Right move for the wrong reasons (W's snit with Turkey). I have an Armenian grandfather I never knew (died in 1935). He fled Turkey for the U.S. several years before 1915 because the Turks massacred his family.WASHINGTON - Some 88 years after one and a half million Armenians were slaughtered in Turkey in World War I, members of the Armenian community in the United States feel for the first time that it is possible American Congress will finally recognize the genocide they experienced.

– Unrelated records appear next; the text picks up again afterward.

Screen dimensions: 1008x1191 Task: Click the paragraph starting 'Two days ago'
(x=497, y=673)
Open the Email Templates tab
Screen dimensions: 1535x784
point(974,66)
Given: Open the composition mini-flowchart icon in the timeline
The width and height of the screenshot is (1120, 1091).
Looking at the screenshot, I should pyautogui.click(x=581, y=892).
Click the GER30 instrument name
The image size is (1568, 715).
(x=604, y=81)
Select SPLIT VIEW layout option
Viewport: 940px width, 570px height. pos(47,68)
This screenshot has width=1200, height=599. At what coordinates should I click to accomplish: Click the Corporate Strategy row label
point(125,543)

A draft resolution that explicitly notes that what happened to the Armenians in the Ottoman Empire in the years 1915-1918 was a case of genocide has already won the endorsement of the House of Representatives' Judiciary Committee and is currently in the process of obtaining preliminary endorsement from the Senate. While there were attempts in the past to win recognition of the Armenian genocide from American lawmakers, all were shot down by the administration and congress, which were consistently more attentive to Turkish rather than Armenian interests. Now, however, members of the Armenian diaspora believe their chances have improved, not because support for the Armenian cause has grown, but because of the anti-Turkish wave now sweeping over the United States since the war against Iraq.
(snip)
The Turkish government's official approach is also at variance with the number of Armenians who perished and claims that 1.5 million is a fantastic and impossible figure because at that time, there were not that many Armenians living in the Ottoman empire. They also claim that in trials held by Britain after the war in Malta, in which Turks were convicted of murdering Armenians, genocide was never proved. "It is unfair to call it genocide. We see it as a terrible result of war circumstances," states the Turkish diplomat.